SOURCE DATA:
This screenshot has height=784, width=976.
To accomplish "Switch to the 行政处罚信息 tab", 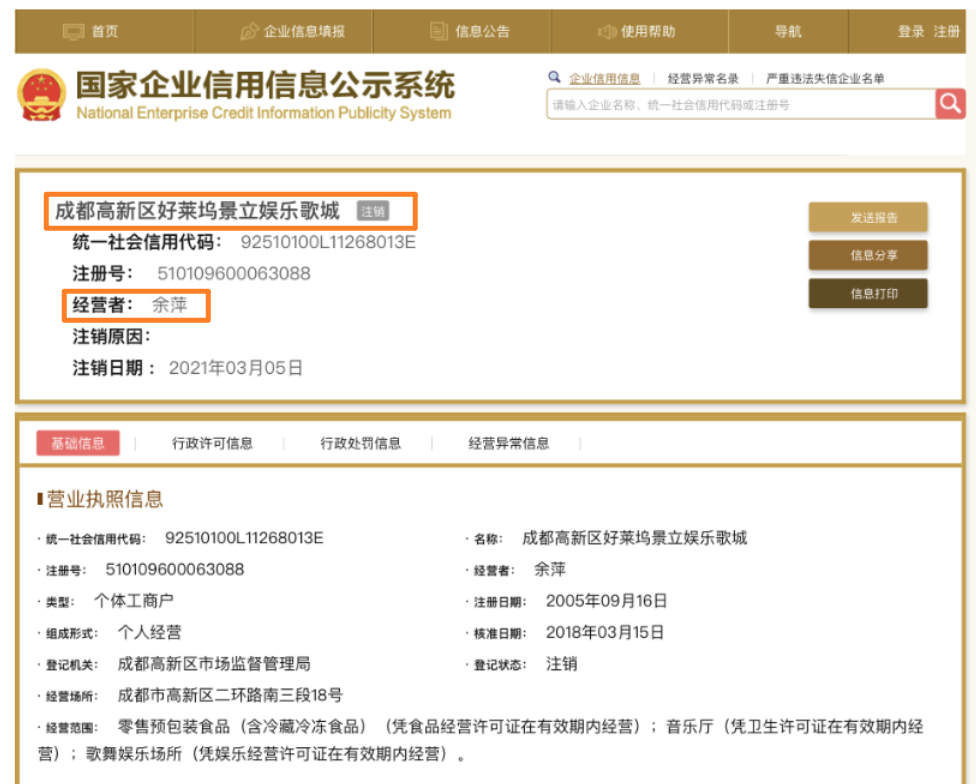I will point(359,443).
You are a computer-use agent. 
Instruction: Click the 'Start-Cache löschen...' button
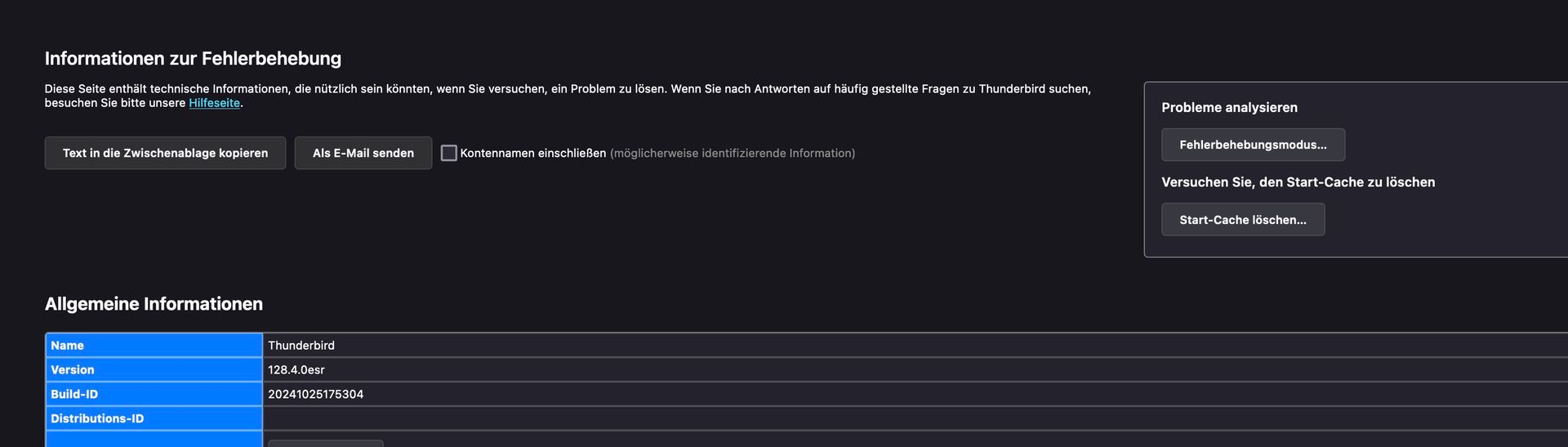point(1243,220)
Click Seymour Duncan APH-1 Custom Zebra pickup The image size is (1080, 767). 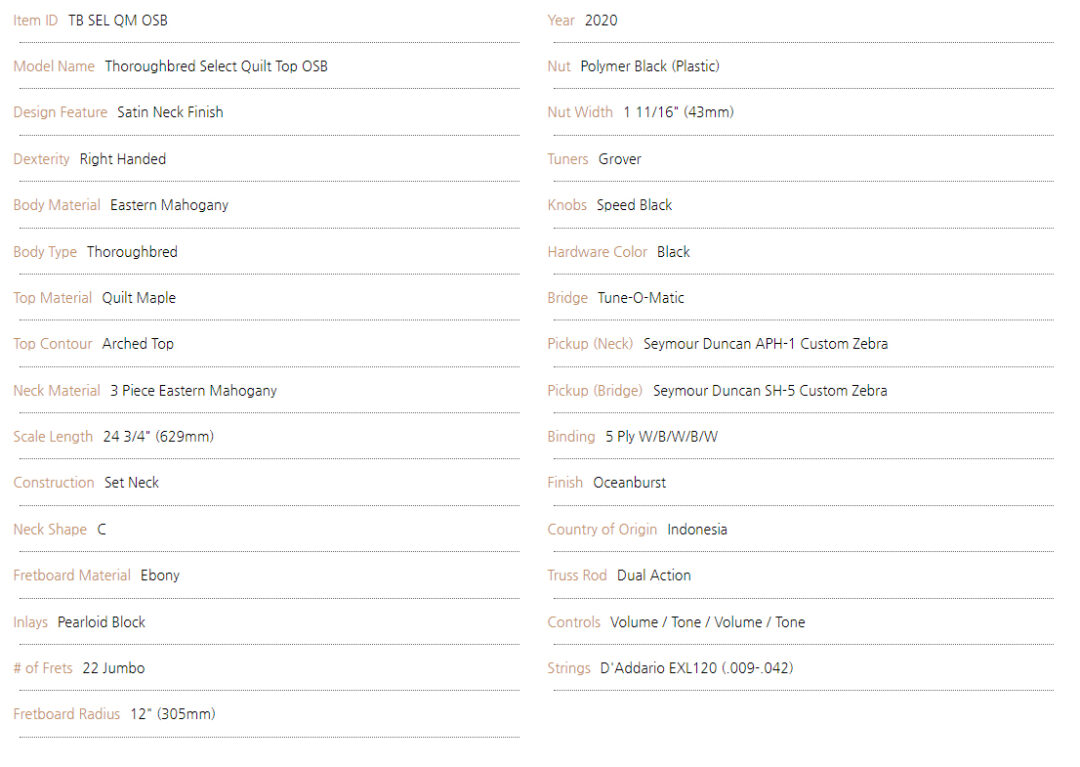click(766, 344)
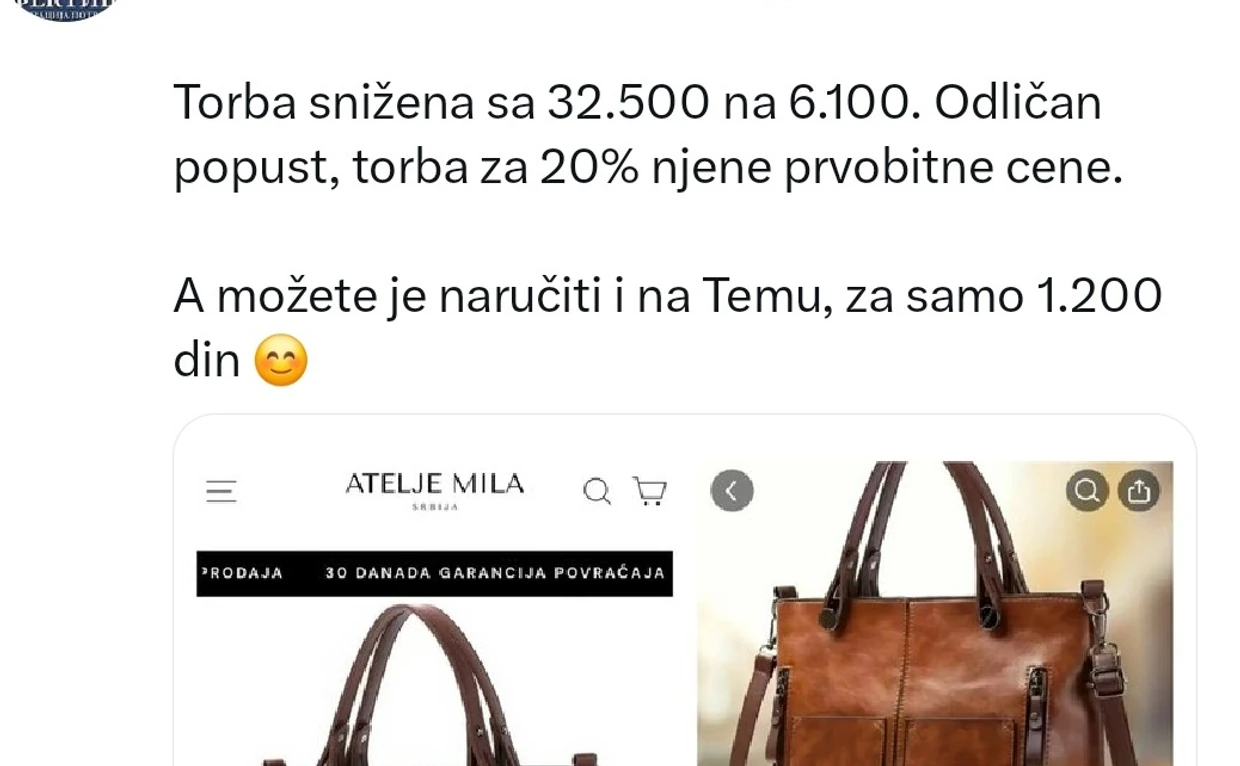Click the ATELJE MILA logo

(x=434, y=485)
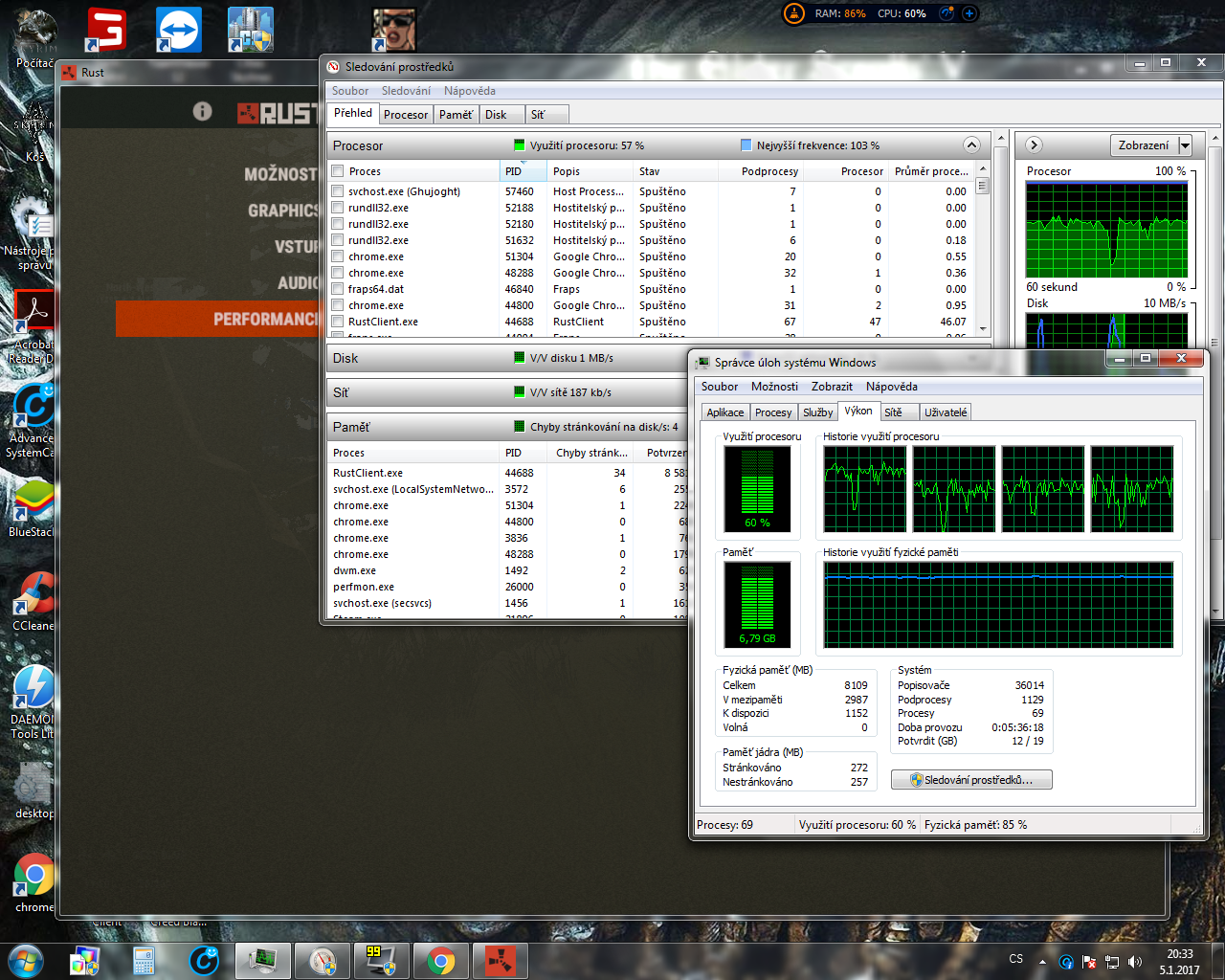1225x980 pixels.
Task: Expand the graph pane arrow button
Action: [x=1034, y=145]
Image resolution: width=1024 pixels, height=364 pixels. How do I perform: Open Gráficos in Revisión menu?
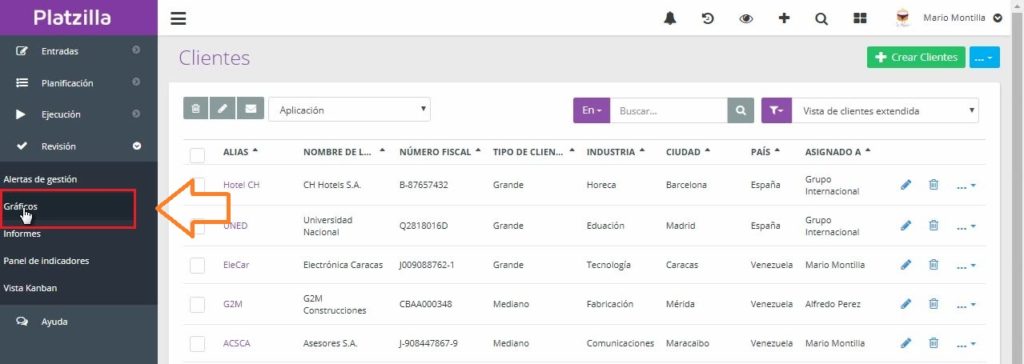point(20,206)
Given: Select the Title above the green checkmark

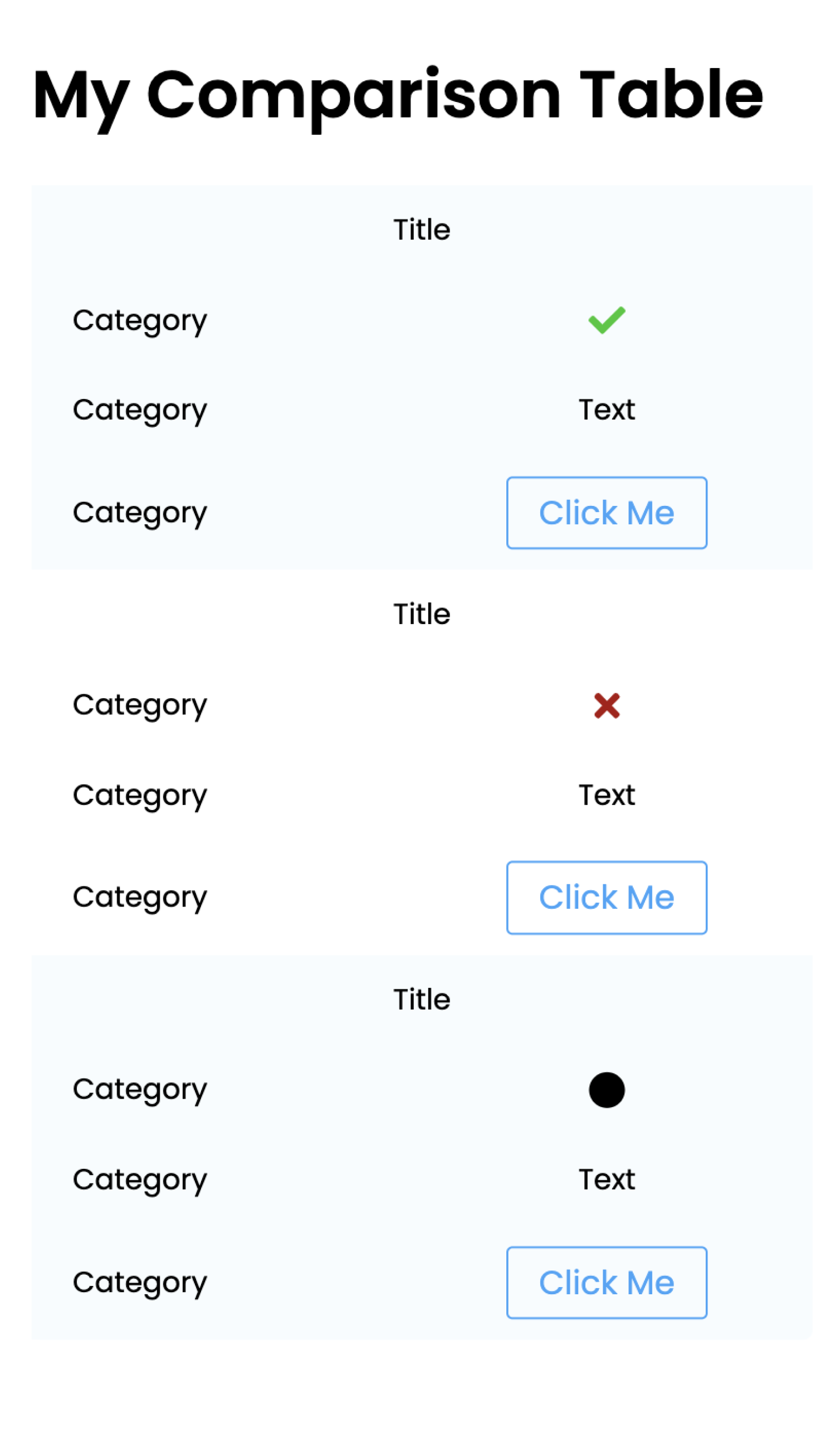Looking at the screenshot, I should (422, 230).
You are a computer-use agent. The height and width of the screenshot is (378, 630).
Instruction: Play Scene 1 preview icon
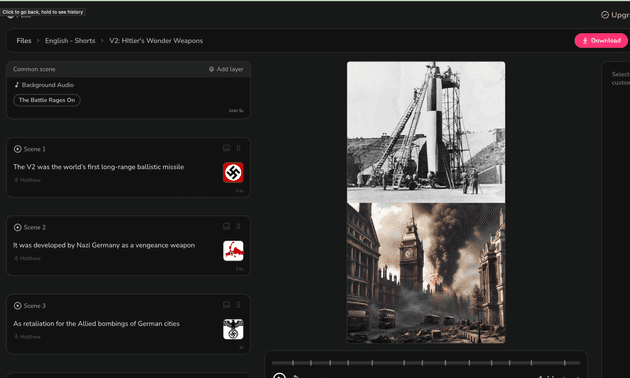point(17,149)
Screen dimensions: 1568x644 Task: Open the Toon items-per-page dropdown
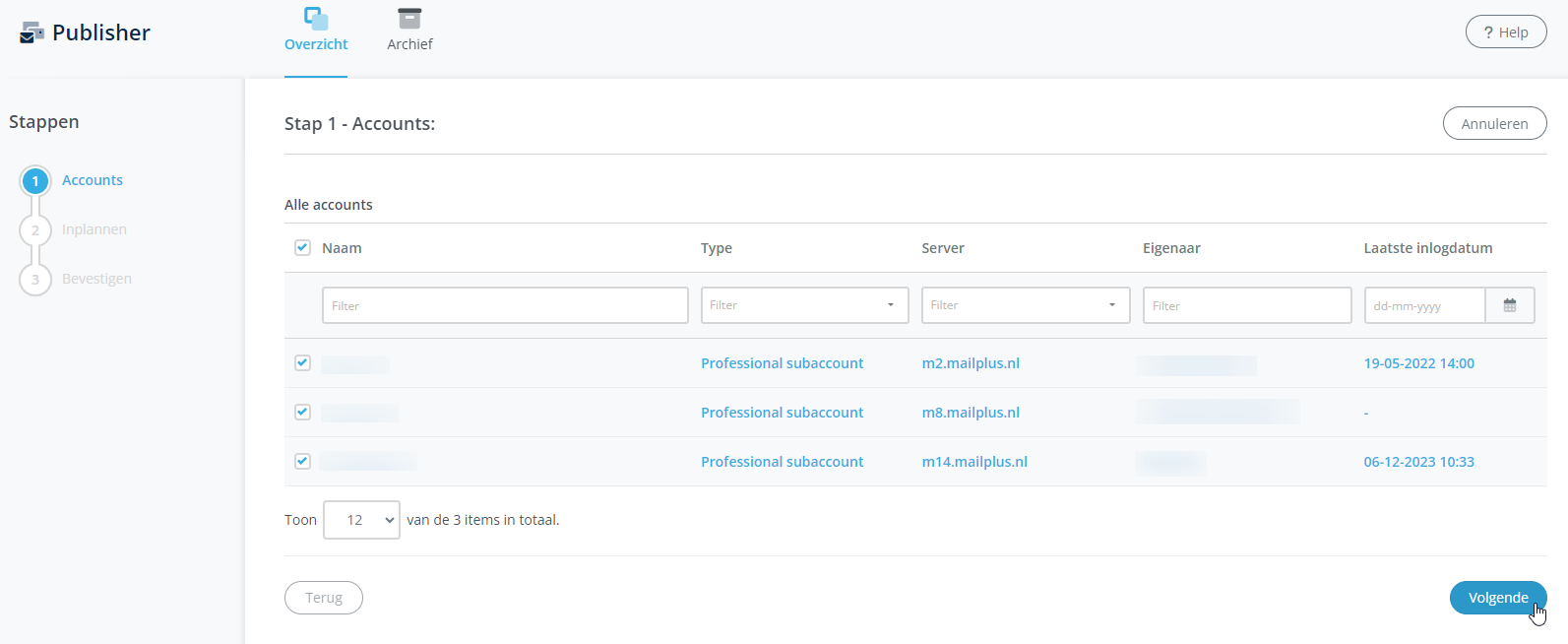point(361,520)
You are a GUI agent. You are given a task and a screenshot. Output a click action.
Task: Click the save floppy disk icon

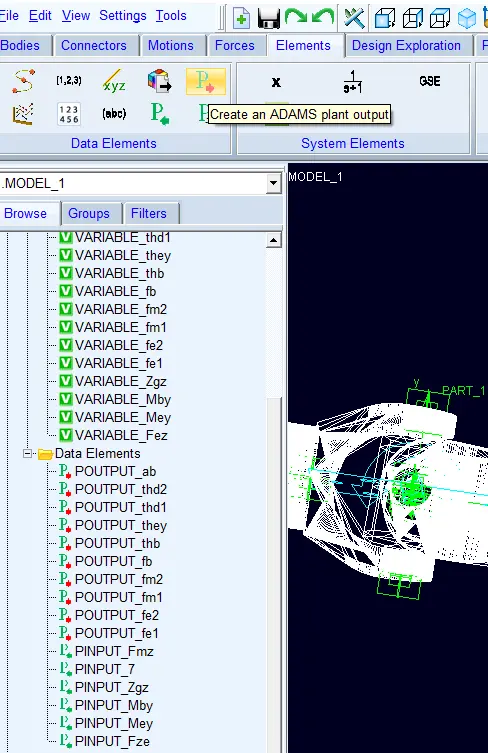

WHAT YOU NEED TO DO: Copy every line of the records above that contains the string "icon", treating uppercase and lowercase letters as distinct.

TASK RESPONSE:
Instruction: Play Scene 1 preview icon
Task: Click the save floppy disk icon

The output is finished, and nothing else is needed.